Bruce Boxleitner, who played Tron in the original film, was quick to sign on, as was David Warner, who played and voiced the main antagonists. The early scripts were set to focus on a new worldwide “grid”, in which a sinister force is lurking and slowly taking control.


But one TV show alone would not save Disney. Over the past decade, they had made numerous acquisitions, many of which were not tailored towards their traditional family audience, such as Hyperion Books, Hollywood Records, and Miramax Films. Rather than trying to tailor these to the family audience, there was some push from the board to diversify, and create a new image of Disney as a company for everyone, not just the family. [2]

As profits continued to falter, with them now dangerously close to the “break even” point, Disney seemed to have a basic plan as to how they were to recover. Still, the future was uncertain, but there was at least a sense of optimism in the board.


Next Time: "The Times, They Are A Changin", 1996-1997 in Music. [3]

[1] TRON is going to stand out among the "big four" of sci-fi. For one, it's not actually set in space, and aims for a different audience.
[2] It's a little difficult to get clear information about what was happening with Disney around this time in OTL, but with the changes that have happened elsewhere in the timeline, it's definitely not looking good for them. They need big change, and even this may not be enough to save them.
[3] More on this in a post that will be going up right after this.
 

Timelordtoe

Monthly Donor
Hey everyone,

The next update is going to focus on music, meaning that as usual, a great deal of it is by @Drorac.
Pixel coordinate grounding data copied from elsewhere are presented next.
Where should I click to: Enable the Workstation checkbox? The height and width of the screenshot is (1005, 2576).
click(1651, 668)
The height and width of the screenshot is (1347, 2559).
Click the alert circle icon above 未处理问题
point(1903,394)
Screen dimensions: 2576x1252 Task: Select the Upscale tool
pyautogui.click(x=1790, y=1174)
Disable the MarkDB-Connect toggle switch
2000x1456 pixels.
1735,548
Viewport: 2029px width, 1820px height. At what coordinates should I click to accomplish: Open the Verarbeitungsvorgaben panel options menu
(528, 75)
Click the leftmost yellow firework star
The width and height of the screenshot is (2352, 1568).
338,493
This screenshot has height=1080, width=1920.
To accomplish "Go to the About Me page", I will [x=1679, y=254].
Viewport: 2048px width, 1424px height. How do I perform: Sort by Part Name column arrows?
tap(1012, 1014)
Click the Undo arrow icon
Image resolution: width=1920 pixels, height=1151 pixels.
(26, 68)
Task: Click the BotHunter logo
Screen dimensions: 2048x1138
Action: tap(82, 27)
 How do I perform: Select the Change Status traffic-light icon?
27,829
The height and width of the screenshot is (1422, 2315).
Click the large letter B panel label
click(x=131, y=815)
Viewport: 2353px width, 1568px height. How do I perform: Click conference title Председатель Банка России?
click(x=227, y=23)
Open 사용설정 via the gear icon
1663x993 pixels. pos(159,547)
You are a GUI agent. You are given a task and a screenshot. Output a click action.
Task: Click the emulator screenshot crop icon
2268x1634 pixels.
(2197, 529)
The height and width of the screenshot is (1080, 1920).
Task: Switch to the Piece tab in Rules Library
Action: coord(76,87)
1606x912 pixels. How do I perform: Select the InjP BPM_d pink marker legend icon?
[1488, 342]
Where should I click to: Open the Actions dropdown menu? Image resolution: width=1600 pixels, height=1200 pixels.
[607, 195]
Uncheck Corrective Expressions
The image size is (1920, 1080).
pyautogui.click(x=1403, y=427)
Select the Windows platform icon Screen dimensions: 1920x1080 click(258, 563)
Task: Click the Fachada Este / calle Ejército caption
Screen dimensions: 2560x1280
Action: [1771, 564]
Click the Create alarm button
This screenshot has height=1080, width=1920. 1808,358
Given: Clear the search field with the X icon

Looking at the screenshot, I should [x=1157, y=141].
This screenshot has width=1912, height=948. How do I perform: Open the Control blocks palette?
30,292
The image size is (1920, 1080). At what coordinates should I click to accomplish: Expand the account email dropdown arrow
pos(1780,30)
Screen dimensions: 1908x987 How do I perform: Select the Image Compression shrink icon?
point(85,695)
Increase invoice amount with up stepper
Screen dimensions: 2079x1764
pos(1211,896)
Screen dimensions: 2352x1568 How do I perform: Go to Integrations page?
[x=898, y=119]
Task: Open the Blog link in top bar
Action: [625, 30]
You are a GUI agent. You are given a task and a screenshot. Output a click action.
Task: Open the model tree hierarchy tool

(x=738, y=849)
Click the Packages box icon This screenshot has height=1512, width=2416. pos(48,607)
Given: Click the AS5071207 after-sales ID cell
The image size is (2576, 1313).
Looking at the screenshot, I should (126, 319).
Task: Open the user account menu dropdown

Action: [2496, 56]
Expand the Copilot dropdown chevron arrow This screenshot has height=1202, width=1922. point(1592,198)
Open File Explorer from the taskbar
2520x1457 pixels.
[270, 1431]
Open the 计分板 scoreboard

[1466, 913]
However, he and I have grown apart as of late (no bad blood, these things just happen), so while I've certainly got plans, further music updates will likely be a bit different.

Also, for the immediate (next week or two, maybe longer), I'm going to focus on "The Beginning of the End of History", as we're only at 1992 with that, and I'd like to get that a lot closer to where we are, because it's getting more difficult to avoid spoiling stuff ahead of time for that. I'm also enjoying writing for that a lot more right now. A link to it is in my signature, if you want to give it a read.

See you all around.
 
Bruce Boxleitner, who played Tron in the original film, was quick to sign on, as was David Warner, who played and voiced the main antagonists. The early scripts were set to focus on a new worldwide “grid”, in which a sinister force is lurking and slowly taking control.
Ooh, Tron! That's certainly a bit of a twist.

To clarify - the big four of sci-fi (I'm assuming on TV) are Doctor Who, Star Trek, Tron, and an as-yet unrevealed one?